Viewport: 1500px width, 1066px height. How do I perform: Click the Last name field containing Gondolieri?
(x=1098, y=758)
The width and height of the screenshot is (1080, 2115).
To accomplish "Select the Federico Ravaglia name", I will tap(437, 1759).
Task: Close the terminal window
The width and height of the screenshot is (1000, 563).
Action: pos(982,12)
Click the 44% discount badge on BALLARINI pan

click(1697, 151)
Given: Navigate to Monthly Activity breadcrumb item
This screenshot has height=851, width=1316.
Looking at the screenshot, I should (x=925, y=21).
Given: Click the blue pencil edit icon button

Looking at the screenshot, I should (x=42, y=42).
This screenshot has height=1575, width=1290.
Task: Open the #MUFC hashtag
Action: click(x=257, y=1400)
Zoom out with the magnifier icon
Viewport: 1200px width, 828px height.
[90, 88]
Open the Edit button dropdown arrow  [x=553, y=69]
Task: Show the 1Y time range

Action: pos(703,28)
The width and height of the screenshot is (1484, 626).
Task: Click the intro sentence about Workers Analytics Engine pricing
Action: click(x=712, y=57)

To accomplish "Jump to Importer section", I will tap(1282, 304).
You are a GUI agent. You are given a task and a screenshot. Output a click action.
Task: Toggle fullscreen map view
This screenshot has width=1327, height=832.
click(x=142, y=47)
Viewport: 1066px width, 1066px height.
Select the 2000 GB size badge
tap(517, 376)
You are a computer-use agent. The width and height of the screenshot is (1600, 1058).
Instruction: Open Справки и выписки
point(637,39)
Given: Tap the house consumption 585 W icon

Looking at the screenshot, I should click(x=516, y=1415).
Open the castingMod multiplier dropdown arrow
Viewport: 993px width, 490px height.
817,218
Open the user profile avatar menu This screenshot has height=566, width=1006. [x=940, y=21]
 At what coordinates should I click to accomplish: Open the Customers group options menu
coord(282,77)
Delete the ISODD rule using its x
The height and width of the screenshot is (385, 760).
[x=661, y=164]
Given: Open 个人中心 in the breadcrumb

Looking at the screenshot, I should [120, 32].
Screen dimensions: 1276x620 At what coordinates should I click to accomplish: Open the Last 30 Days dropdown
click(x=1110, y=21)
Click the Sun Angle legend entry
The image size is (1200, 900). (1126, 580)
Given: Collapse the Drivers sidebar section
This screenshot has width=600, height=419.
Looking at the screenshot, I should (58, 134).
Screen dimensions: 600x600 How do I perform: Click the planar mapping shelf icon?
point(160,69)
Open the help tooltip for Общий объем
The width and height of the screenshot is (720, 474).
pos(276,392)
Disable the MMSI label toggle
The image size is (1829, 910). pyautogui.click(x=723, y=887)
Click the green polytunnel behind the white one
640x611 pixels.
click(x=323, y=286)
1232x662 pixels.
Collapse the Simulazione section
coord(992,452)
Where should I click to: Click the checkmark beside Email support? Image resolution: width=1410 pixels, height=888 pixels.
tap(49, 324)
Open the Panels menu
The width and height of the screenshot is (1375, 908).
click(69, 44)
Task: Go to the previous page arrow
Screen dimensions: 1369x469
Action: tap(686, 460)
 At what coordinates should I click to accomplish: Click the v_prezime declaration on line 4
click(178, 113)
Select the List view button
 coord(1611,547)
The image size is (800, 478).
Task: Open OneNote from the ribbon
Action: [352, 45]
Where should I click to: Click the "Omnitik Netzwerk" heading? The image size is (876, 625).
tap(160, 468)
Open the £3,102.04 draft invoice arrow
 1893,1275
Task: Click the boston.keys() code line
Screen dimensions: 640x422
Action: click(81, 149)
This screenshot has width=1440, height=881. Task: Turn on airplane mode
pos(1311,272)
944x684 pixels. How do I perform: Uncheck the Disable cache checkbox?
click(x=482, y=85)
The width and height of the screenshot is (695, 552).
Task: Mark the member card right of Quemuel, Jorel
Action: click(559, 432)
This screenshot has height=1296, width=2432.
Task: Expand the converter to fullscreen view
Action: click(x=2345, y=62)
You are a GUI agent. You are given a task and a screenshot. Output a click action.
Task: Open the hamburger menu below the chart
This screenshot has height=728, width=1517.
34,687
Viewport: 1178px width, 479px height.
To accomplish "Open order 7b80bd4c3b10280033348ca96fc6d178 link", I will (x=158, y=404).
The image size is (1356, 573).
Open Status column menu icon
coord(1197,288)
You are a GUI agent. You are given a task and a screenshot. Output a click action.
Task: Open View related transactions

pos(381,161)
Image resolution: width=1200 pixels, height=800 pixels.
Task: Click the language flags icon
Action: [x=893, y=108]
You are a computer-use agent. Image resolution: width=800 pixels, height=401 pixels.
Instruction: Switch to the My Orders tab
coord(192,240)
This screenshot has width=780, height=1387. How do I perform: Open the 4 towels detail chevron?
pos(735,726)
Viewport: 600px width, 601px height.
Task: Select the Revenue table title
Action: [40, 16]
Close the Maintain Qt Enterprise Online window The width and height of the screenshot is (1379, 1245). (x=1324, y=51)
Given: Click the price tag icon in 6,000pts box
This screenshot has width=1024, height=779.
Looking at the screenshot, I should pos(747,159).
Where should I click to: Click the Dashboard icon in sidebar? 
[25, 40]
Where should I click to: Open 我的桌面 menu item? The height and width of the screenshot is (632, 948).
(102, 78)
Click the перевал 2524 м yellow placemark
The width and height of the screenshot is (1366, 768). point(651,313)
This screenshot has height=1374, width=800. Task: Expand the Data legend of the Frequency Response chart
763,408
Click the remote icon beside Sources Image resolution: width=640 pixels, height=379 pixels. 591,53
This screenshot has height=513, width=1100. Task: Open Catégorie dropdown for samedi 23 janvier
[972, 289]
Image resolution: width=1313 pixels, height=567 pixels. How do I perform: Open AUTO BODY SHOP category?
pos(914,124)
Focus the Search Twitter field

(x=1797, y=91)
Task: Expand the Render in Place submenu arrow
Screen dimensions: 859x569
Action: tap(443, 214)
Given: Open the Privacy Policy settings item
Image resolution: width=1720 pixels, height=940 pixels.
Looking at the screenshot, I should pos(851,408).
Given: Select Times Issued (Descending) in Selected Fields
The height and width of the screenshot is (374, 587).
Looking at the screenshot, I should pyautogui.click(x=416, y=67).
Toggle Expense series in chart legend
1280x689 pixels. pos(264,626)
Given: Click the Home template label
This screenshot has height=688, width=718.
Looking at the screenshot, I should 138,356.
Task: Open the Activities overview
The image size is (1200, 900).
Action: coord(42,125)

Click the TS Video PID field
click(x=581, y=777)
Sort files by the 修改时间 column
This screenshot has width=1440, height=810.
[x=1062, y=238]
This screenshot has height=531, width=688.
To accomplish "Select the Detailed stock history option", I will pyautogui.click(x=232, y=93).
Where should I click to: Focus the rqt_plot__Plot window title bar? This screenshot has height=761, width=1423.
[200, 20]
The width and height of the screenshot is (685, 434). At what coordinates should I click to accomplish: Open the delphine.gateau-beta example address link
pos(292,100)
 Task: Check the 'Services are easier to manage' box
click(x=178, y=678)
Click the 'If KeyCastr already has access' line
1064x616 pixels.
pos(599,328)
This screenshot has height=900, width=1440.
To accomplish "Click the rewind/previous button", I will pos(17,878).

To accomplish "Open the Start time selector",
========
§ WHAT IS REQUIRED:
To complete this exercise, set down every line above exactly once more.

§ ANSWER BOX:
Viewport: 1500px width, 1066px height. How do I perform: Click the Last name field containing Gondolieri?
(x=1098, y=758)
The width and height of the screenshot is (1080, 2115).
To accomplish "Select the Federico Ravaglia name", I will tap(437, 1759).
Task: Close the terminal window
The width and height of the screenshot is (1000, 563).
Action: pos(982,12)
Click the 44% discount badge on BALLARINI pan

click(1697, 151)
Given: Navigate to Monthly Activity breadcrumb item
This screenshot has height=851, width=1316.
Looking at the screenshot, I should (x=925, y=21).
Given: Click the blue pencil edit icon button

Looking at the screenshot, I should (x=42, y=42).
This screenshot has height=1575, width=1290.
Task: Open the #MUFC hashtag
Action: click(x=257, y=1400)
Zoom out with the magnifier icon
Viewport: 1200px width, 828px height.
[90, 88]
Open the Edit button dropdown arrow  [x=553, y=69]
Task: Show the 1Y time range

Action: pos(703,28)
The width and height of the screenshot is (1484, 626).
Task: Click the intro sentence about Workers Analytics Engine pricing
Action: click(x=712, y=57)

To accomplish "Jump to Importer section", I will tap(1282, 304).
You are a GUI agent. You are given a task and a screenshot. Output a click action.
Task: Toggle fullscreen map view
This screenshot has width=1327, height=832.
click(x=142, y=47)
Viewport: 1066px width, 1066px height.
Select the 2000 GB size badge
tap(517, 376)
You are a computer-use agent. The width and height of the screenshot is (1600, 1058).
Instruction: Open Справки и выписки
point(637,39)
Given: Tap the house consumption 585 W icon

Looking at the screenshot, I should click(x=516, y=1415).
Open the castingMod multiplier dropdown arrow
Viewport: 993px width, 490px height.
817,218
Open the user profile avatar menu This screenshot has height=566, width=1006. [x=940, y=21]
 At what coordinates should I click to accomplish: Open the Customers group options menu
coord(282,77)
Delete the ISODD rule using its x
The height and width of the screenshot is (385, 760).
[x=661, y=164]
Given: Open 个人中心 in the breadcrumb

Looking at the screenshot, I should [120, 32].
Screen dimensions: 1276x620 At what coordinates should I click to accomplish: Open the Last 30 Days dropdown
click(x=1110, y=21)
Click the Sun Angle legend entry
The image size is (1200, 900). (1126, 580)
Given: Collapse the Drivers sidebar section
This screenshot has width=600, height=419.
Looking at the screenshot, I should (58, 134).
Screen dimensions: 600x600 How do I perform: Click the planar mapping shelf icon?
point(160,69)
Open the help tooltip for Общий объем
The width and height of the screenshot is (720, 474).
pos(276,392)
Disable the MMSI label toggle
The image size is (1829, 910). pyautogui.click(x=723, y=887)
Click the green polytunnel behind the white one
640x611 pixels.
click(x=323, y=286)
1232x662 pixels.
Collapse the Simulazione section
coord(992,452)
Where should I click to: Click the checkmark beside Email support? Image resolution: width=1410 pixels, height=888 pixels.
tap(49, 324)
Open the Panels menu
The width and height of the screenshot is (1375, 908).
click(69, 44)
Task: Go to the previous page arrow
Screen dimensions: 1369x469
Action: tap(686, 460)
 At what coordinates should I click to accomplish: Click the v_prezime declaration on line 4
click(178, 113)
Select the List view button
 coord(1611,547)
The image size is (800, 478).
Task: Open OneNote from the ribbon
Action: [352, 45]
Where should I click to: Click the "Omnitik Netzwerk" heading? The image size is (876, 625).
tap(160, 468)
Open the £3,102.04 draft invoice arrow
 1893,1275
Task: Click the boston.keys() code line
Screen dimensions: 640x422
Action: click(81, 149)
This screenshot has width=1440, height=881. Task: Turn on airplane mode
pos(1311,272)
944x684 pixels. How do I perform: Uncheck the Disable cache checkbox?
click(x=482, y=85)
The width and height of the screenshot is (695, 552).
Task: Mark the member card right of Quemuel, Jorel
Action: click(559, 432)
This screenshot has height=1296, width=2432.
Task: Expand the converter to fullscreen view
Action: click(x=2345, y=62)
You are a GUI agent. You are given a task and a screenshot. Output a click action.
Task: Open the hamburger menu below the chart
This screenshot has height=728, width=1517.
34,687
Viewport: 1178px width, 479px height.
To accomplish "Open order 7b80bd4c3b10280033348ca96fc6d178 link", I will (x=158, y=404).
The image size is (1356, 573).
Open Status column menu icon
coord(1197,288)
You are a GUI agent. You are given a task and a screenshot. Output a click action.
Task: Open View related transactions

pos(381,161)
Image resolution: width=1200 pixels, height=800 pixels.
Task: Click the language flags icon
Action: [x=893, y=108]
You are a computer-use agent. Image resolution: width=800 pixels, height=401 pixels.
Instruction: Switch to the My Orders tab
coord(192,240)
This screenshot has width=780, height=1387. How do I perform: Open the 4 towels detail chevron?
pos(735,726)
Viewport: 600px width, 601px height.
Task: Select the Revenue table title
Action: [40, 16]
Close the Maintain Qt Enterprise Online window The width and height of the screenshot is (1379, 1245). (x=1324, y=51)
Given: Click the price tag icon in 6,000pts box
This screenshot has width=1024, height=779.
Looking at the screenshot, I should pos(747,159).
Where should I click to: Click the Dashboard icon in sidebar? 
[25, 40]
Where should I click to: Open 我的桌面 menu item? The height and width of the screenshot is (632, 948).
(102, 78)
Click the перевал 2524 м yellow placemark
The width and height of the screenshot is (1366, 768). point(651,313)
This screenshot has height=1374, width=800. Task: Expand the Data legend of the Frequency Response chart
763,408
Click the remote icon beside Sources Image resolution: width=640 pixels, height=379 pixels. 591,53
This screenshot has height=513, width=1100. Task: Open Catégorie dropdown for samedi 23 janvier
[972, 289]
Image resolution: width=1313 pixels, height=567 pixels. How do I perform: Open AUTO BODY SHOP category?
pos(914,124)
Focus the Search Twitter field

(x=1797, y=91)
Task: Expand the Render in Place submenu arrow
Screen dimensions: 859x569
Action: tap(443, 214)
Given: Open the Privacy Policy settings item
Image resolution: width=1720 pixels, height=940 pixels.
Looking at the screenshot, I should pos(851,408).
Given: Select Times Issued (Descending) in Selected Fields
The height and width of the screenshot is (374, 587).
Looking at the screenshot, I should pyautogui.click(x=416, y=67).
Toggle Expense series in chart legend
1280x689 pixels. pos(264,626)
Given: Click the Home template label
This screenshot has height=688, width=718.
Looking at the screenshot, I should 138,356.
Task: Open the Activities overview
The image size is (1200, 900).
Action: coord(42,125)

Click the TS Video PID field
click(x=581, y=777)
Sort files by the 修改时间 column
This screenshot has width=1440, height=810.
[x=1062, y=238]
This screenshot has height=531, width=688.
To accomplish "Select the Detailed stock history option", I will pyautogui.click(x=232, y=93).
Where should I click to: Focus the rqt_plot__Plot window title bar? This screenshot has height=761, width=1423.
[200, 20]
The width and height of the screenshot is (685, 434). At what coordinates should I click to accomplish: Open the delphine.gateau-beta example address link
pos(292,100)
 Task: Check the 'Services are easier to manage' box
click(x=178, y=678)
Click the 'If KeyCastr already has access' line
1064x616 pixels.
pos(599,328)
This screenshot has height=900, width=1440.
To accomplish "Click the rewind/previous button", I will pos(17,878).

To accomplish "Open the Start time selector",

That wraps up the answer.